And this is what is allowed in the USA to grant our President to officiate over with his Divine Power. Not to get entangled with this article, although I completely understand it and the history behind it, I'm wondering just how many present and future terrorists held or to be held in crimes against America and its citizenry and population, overseas and domestically, will receive pardons as a result of political pressures or alliance coalitions?

The number one problem for any president, in the matter of the Pardon, is who to trust. With all the millions of people we have incarcerated in this country, it is obvious that Presidents and Governors have to rely on others to bring people forward who may qualify for a pardon. Dukakis, in all likelyhood didn't know Willie Hornton personaly. But since then everyone who is elected to a position with the power to Pardon, and with asperations to higher office surely does know Willie Hornton.

Since that incident, those with the power to Pardon, have been pretty careful about who they Pardon.

HOw many people are in jails across this country

with bigger sentences than OUI killers get or rapists.

I think the writer said something about drug related crimes

are they the same crimes as killer and rapists.

Selling your friend a bag of dope

is just like killing someone RightPeriod !!!!!!!!!!

I have always wondered why the power of pardon has never been used to free a juvenile. It would seem that the best chance of rehabilitation and a "new life" would be with our young.

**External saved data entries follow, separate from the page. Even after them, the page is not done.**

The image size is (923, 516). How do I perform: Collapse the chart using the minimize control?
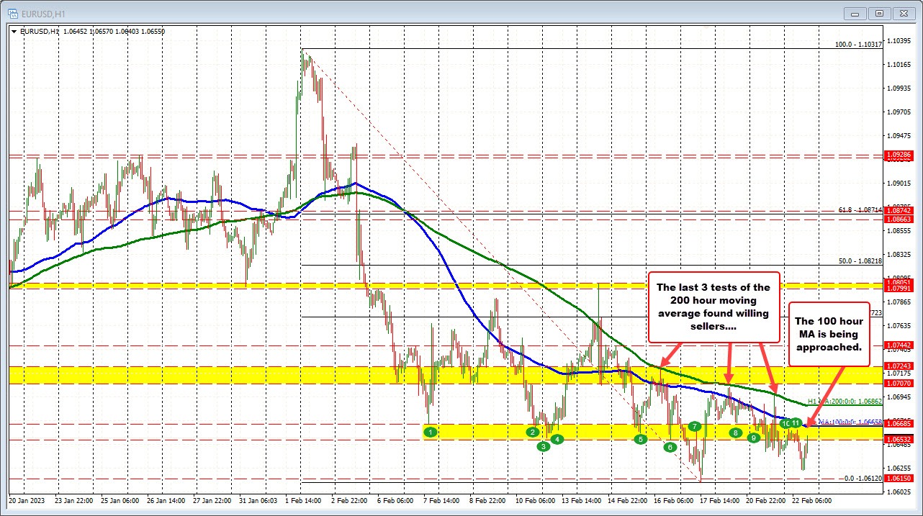click(854, 13)
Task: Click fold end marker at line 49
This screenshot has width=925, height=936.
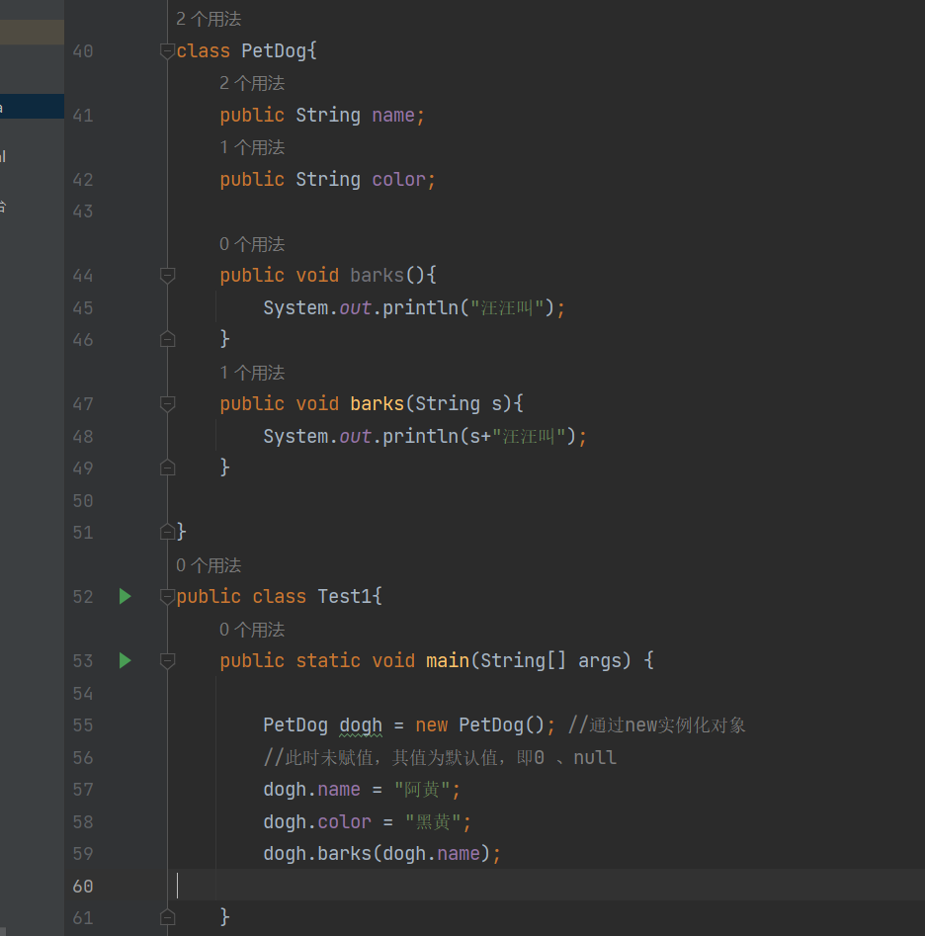Action: [167, 468]
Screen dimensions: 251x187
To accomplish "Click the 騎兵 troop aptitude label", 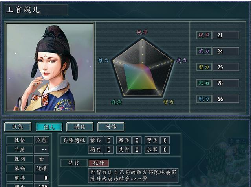I will 95,150.

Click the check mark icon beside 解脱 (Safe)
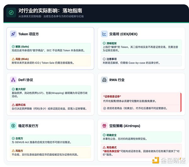click(13, 47)
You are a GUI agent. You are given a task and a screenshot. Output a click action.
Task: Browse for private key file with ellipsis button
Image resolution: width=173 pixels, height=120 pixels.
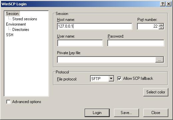coord(159,60)
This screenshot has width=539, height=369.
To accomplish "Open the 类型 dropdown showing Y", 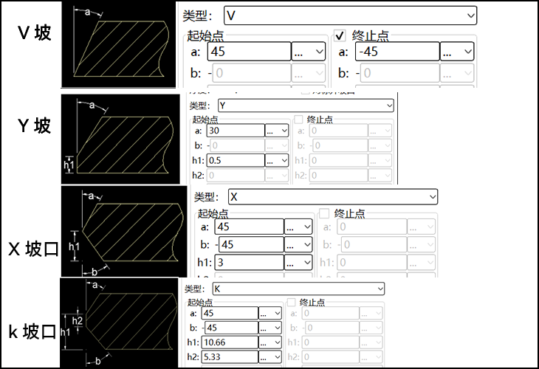I will pyautogui.click(x=301, y=106).
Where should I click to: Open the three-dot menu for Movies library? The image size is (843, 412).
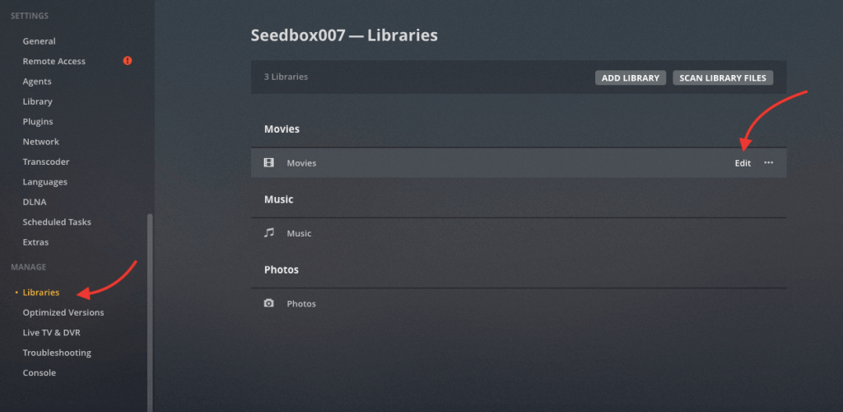click(x=768, y=162)
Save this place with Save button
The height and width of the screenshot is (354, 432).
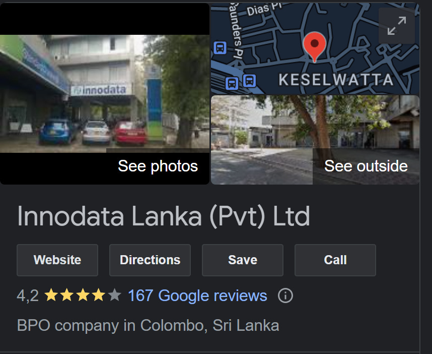pyautogui.click(x=243, y=260)
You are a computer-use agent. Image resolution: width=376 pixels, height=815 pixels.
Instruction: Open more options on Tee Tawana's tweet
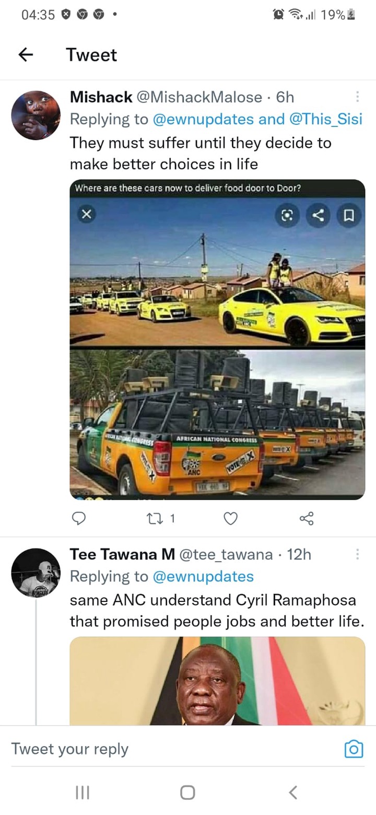[x=358, y=554]
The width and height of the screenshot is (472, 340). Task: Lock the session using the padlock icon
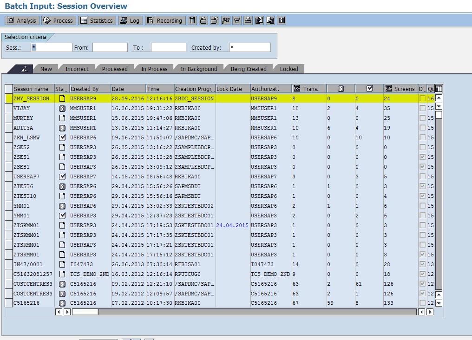point(203,20)
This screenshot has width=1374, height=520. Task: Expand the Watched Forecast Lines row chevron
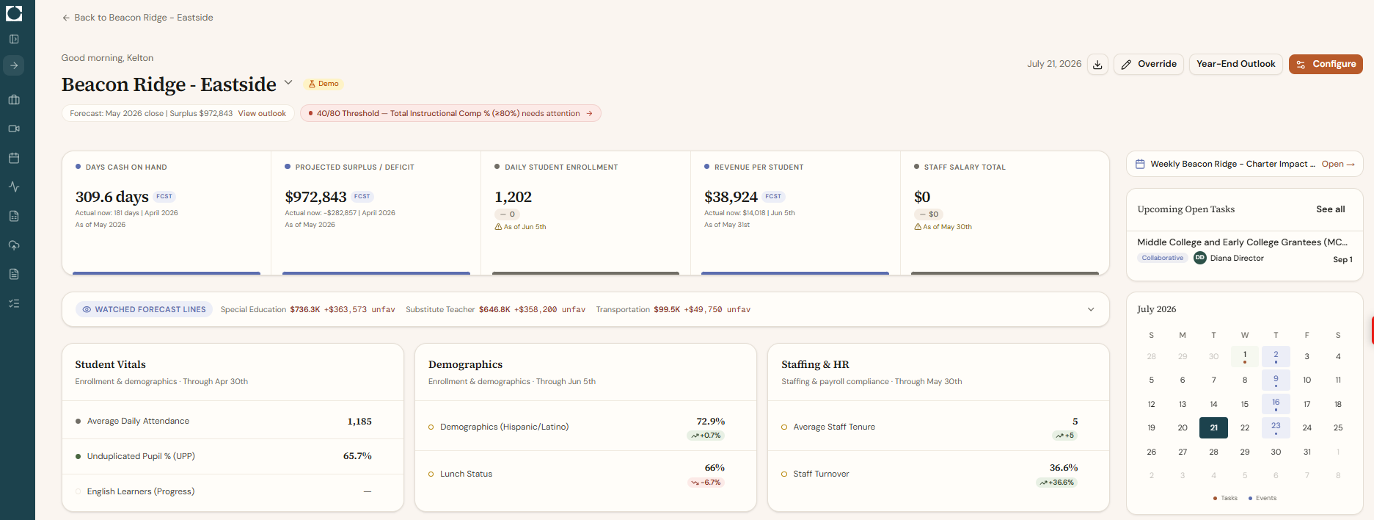click(1091, 309)
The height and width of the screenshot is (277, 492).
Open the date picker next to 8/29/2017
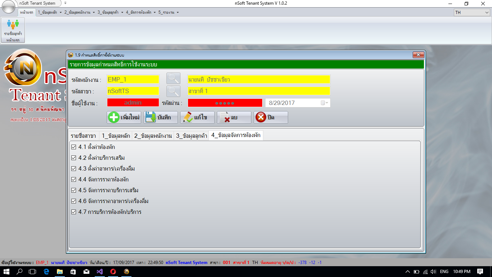[x=325, y=102]
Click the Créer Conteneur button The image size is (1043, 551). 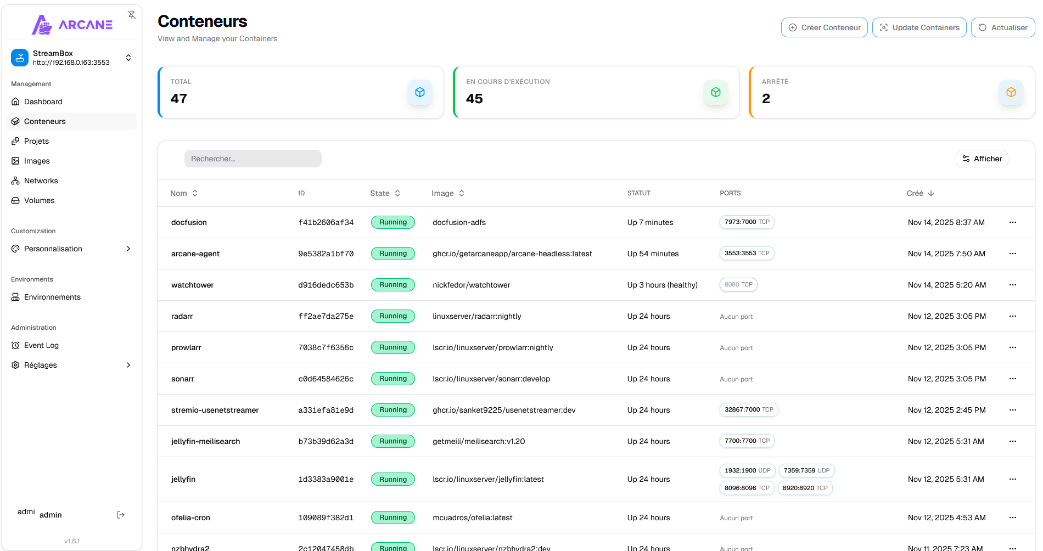(x=824, y=27)
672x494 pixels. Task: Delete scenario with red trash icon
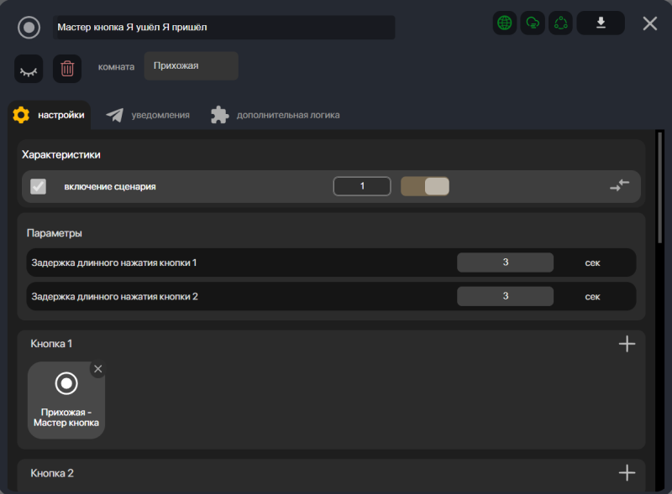click(67, 69)
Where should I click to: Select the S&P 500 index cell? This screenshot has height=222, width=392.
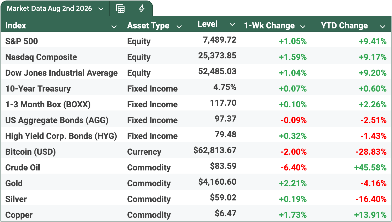(22, 41)
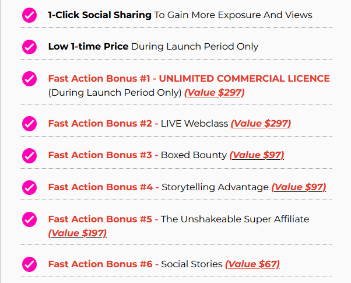Click the Low 1-time Price bold text
The width and height of the screenshot is (351, 283).
(88, 47)
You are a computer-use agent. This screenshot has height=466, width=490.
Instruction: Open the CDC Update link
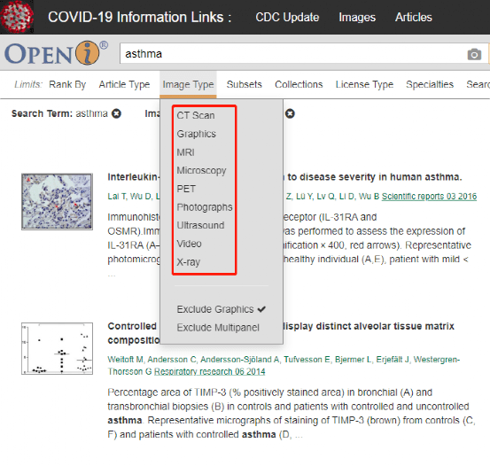pyautogui.click(x=287, y=17)
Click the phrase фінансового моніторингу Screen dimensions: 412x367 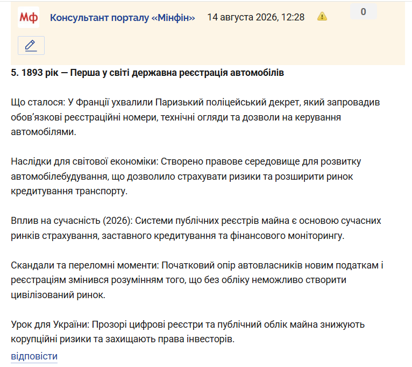pos(287,236)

BTW there is way too much emphasis placed on Mike and Willie. Bill Clinton pardoned the FALN terrorists who bombed the Mobil oil building, Fraunces Tavern and 86 other sites in and around New York City. They killed 7 people, and injured hundreds. Even worse than the pardon itself, was the reason behind it. Hill-the-business-shill (AKA Bill's wife) was running for the Senate in New York, and had little support in the Hispanic community. The pardon was intended to boost that support.